**Data supplied**:

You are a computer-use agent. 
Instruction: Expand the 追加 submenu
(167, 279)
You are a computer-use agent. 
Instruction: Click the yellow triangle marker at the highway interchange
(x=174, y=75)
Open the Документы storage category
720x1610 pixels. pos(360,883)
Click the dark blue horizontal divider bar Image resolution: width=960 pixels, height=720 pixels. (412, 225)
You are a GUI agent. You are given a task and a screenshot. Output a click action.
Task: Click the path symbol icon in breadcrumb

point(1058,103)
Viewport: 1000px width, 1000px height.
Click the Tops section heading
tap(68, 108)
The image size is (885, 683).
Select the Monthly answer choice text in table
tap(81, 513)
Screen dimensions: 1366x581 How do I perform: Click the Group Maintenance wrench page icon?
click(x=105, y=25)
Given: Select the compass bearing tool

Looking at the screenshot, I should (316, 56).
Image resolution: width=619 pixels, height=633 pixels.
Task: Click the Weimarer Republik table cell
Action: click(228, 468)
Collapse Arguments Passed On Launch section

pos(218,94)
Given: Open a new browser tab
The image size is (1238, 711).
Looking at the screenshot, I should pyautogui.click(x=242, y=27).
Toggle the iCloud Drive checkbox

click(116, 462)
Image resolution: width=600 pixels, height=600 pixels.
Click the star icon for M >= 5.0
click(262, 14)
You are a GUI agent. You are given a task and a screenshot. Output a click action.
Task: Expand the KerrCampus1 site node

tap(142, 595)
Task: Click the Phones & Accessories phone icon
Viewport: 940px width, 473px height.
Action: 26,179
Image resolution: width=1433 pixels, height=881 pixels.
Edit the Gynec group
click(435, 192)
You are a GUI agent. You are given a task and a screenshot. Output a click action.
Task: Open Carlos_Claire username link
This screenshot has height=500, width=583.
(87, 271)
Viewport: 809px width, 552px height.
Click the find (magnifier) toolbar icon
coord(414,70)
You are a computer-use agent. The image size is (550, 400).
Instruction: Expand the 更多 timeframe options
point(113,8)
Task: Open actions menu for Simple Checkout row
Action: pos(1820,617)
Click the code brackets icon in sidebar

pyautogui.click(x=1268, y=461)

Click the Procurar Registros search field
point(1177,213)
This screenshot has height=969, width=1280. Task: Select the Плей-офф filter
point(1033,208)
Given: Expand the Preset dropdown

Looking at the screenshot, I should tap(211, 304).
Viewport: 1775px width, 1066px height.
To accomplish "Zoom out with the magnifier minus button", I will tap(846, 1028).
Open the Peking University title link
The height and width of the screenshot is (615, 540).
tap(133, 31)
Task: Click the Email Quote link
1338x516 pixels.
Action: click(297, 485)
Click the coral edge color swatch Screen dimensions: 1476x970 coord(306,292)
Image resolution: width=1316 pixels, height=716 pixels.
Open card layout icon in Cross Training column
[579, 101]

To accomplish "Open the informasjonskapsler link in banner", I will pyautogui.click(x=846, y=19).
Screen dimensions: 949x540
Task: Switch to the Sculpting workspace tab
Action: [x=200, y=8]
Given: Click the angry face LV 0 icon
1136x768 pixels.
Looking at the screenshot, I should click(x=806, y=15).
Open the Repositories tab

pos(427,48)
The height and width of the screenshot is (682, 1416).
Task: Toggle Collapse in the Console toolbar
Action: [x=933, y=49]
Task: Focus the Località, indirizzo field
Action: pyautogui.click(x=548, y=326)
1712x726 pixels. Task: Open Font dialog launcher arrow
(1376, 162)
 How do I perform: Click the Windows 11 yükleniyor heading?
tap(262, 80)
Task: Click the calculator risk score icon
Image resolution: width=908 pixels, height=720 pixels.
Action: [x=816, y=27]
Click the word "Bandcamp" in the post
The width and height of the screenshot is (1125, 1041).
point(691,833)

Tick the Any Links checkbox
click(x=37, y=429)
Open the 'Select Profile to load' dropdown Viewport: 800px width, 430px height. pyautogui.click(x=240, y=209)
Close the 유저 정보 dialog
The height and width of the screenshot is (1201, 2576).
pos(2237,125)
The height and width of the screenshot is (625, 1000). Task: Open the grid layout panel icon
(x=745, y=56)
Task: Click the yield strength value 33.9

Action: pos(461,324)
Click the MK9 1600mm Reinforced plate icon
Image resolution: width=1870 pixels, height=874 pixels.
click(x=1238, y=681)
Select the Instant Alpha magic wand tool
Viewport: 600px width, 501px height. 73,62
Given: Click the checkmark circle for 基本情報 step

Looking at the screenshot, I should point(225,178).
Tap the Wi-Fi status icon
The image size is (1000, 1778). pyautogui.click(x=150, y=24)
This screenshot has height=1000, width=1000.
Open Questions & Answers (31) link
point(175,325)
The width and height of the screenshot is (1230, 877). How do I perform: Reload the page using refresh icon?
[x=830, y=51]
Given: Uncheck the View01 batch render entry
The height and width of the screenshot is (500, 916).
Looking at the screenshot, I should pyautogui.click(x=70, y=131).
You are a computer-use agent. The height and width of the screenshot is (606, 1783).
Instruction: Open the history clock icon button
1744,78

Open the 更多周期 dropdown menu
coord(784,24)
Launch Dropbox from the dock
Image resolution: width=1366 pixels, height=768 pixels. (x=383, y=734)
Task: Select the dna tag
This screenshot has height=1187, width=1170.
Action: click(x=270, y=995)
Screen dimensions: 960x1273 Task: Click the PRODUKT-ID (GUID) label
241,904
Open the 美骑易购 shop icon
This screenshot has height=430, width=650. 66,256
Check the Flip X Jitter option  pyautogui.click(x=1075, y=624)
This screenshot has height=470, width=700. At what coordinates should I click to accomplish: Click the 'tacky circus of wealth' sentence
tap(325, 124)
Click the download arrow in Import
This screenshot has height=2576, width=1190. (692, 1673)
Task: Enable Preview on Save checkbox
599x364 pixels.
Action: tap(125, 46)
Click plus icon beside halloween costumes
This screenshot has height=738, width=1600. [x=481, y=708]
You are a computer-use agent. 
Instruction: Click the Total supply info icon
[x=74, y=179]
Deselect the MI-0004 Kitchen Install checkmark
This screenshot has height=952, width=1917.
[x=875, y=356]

**Task instructions**: Copy out each line of the data exactly.

**Solution to this problem**:
You are a computer-use agent. 
Instruction: Expand the 追加 submenu
(167, 279)
You are a computer-use agent. 
Instruction: Click the yellow triangle marker at the highway interchange
(x=174, y=75)
Open the Документы storage category
720x1610 pixels. pos(360,883)
Click the dark blue horizontal divider bar Image resolution: width=960 pixels, height=720 pixels. (412, 225)
You are a GUI agent. You are given a task and a screenshot. Output a click action.
Task: Click the path symbol icon in breadcrumb

point(1058,103)
Viewport: 1000px width, 1000px height.
Click the Tops section heading
tap(68, 108)
The image size is (885, 683).
Select the Monthly answer choice text in table
tap(81, 513)
Screen dimensions: 1366x581 How do I perform: Click the Group Maintenance wrench page icon?
click(x=105, y=25)
Given: Select the compass bearing tool

Looking at the screenshot, I should (316, 56).
Image resolution: width=619 pixels, height=633 pixels.
Task: Click the Weimarer Republik table cell
Action: click(228, 468)
Collapse Arguments Passed On Launch section

pos(218,94)
Given: Open a new browser tab
The image size is (1238, 711).
Looking at the screenshot, I should pyautogui.click(x=242, y=27).
Toggle the iCloud Drive checkbox

click(116, 462)
Image resolution: width=600 pixels, height=600 pixels.
Click the star icon for M >= 5.0
click(262, 14)
You are a GUI agent. You are given a task and a screenshot. Output a click action.
Task: Expand the KerrCampus1 site node

tap(142, 595)
Task: Click the Phones & Accessories phone icon
Viewport: 940px width, 473px height.
Action: 26,179
Image resolution: width=1433 pixels, height=881 pixels.
Edit the Gynec group
click(435, 192)
You are a GUI agent. You are given a task and a screenshot. Output a click action.
Task: Open Carlos_Claire username link
This screenshot has height=500, width=583.
(87, 271)
Viewport: 809px width, 552px height.
Click the find (magnifier) toolbar icon
coord(414,70)
You are a computer-use agent. The image size is (550, 400).
Instruction: Expand the 更多 timeframe options
point(113,8)
Task: Open actions menu for Simple Checkout row
Action: pos(1820,617)
Click the code brackets icon in sidebar

pyautogui.click(x=1268, y=461)

Click the Procurar Registros search field
point(1177,213)
This screenshot has height=969, width=1280. Task: Select the Плей-офф filter
point(1033,208)
Given: Expand the Preset dropdown

Looking at the screenshot, I should tap(211, 304).
Viewport: 1775px width, 1066px height.
To accomplish "Zoom out with the magnifier minus button", I will tap(846, 1028).
Open the Peking University title link
The height and width of the screenshot is (615, 540).
tap(133, 31)
Task: Click the Email Quote link
1338x516 pixels.
Action: click(297, 485)
Click the coral edge color swatch Screen dimensions: 1476x970 coord(306,292)
Image resolution: width=1316 pixels, height=716 pixels.
Open card layout icon in Cross Training column
[579, 101]

To accomplish "Open the informasjonskapsler link in banner", I will pyautogui.click(x=846, y=19).
Screen dimensions: 949x540
Task: Switch to the Sculpting workspace tab
Action: [x=200, y=8]
Given: Click the angry face LV 0 icon
1136x768 pixels.
Looking at the screenshot, I should click(x=806, y=15).
Open the Repositories tab

pos(427,48)
The height and width of the screenshot is (682, 1416).
Task: Toggle Collapse in the Console toolbar
Action: [x=933, y=49]
Task: Focus the Località, indirizzo field
Action: pyautogui.click(x=548, y=326)
1712x726 pixels. Task: Open Font dialog launcher arrow
(1376, 162)
 How do I perform: Click the Windows 11 yükleniyor heading?
tap(262, 80)
Task: Click the calculator risk score icon
Image resolution: width=908 pixels, height=720 pixels.
Action: [x=816, y=27]
Click the word "Bandcamp" in the post
The width and height of the screenshot is (1125, 1041).
point(691,833)

Tick the Any Links checkbox
click(x=37, y=429)
Open the 'Select Profile to load' dropdown Viewport: 800px width, 430px height. pyautogui.click(x=240, y=209)
Close the 유저 정보 dialog
The height and width of the screenshot is (1201, 2576).
pos(2237,125)
The height and width of the screenshot is (625, 1000). Task: Open the grid layout panel icon
(x=745, y=56)
Task: Click the yield strength value 33.9

Action: pos(461,324)
Click the MK9 1600mm Reinforced plate icon
Image resolution: width=1870 pixels, height=874 pixels.
click(x=1238, y=681)
Select the Instant Alpha magic wand tool
Viewport: 600px width, 501px height. 73,62
Given: Click the checkmark circle for 基本情報 step

Looking at the screenshot, I should point(225,178).
Tap the Wi-Fi status icon
The image size is (1000, 1778). pyautogui.click(x=150, y=24)
This screenshot has height=1000, width=1000.
Open Questions & Answers (31) link
point(175,325)
The width and height of the screenshot is (1230, 877). How do I perform: Reload the page using refresh icon?
[x=830, y=51]
Given: Uncheck the View01 batch render entry
The height and width of the screenshot is (500, 916).
Looking at the screenshot, I should pyautogui.click(x=70, y=131).
You are a computer-use agent. The height and width of the screenshot is (606, 1783).
Instruction: Open the history clock icon button
1744,78

Open the 更多周期 dropdown menu
coord(784,24)
Launch Dropbox from the dock
Image resolution: width=1366 pixels, height=768 pixels. (x=383, y=734)
Task: Select the dna tag
This screenshot has height=1187, width=1170.
Action: click(x=270, y=995)
Screen dimensions: 960x1273 Task: Click the PRODUKT-ID (GUID) label
241,904
Open the 美骑易购 shop icon
This screenshot has height=430, width=650. 66,256
Check the Flip X Jitter option  pyautogui.click(x=1075, y=624)
This screenshot has height=470, width=700. At what coordinates should I click to accomplish: Click the 'tacky circus of wealth' sentence
tap(325, 124)
Click the download arrow in Import
This screenshot has height=2576, width=1190. (692, 1673)
Task: Enable Preview on Save checkbox
599x364 pixels.
Action: tap(125, 46)
Click plus icon beside halloween costumes
This screenshot has height=738, width=1600. [x=481, y=708]
You are a computer-use agent. 
Instruction: Click the Total supply info icon
[x=74, y=179]
Deselect the MI-0004 Kitchen Install checkmark
This screenshot has height=952, width=1917.
[x=875, y=356]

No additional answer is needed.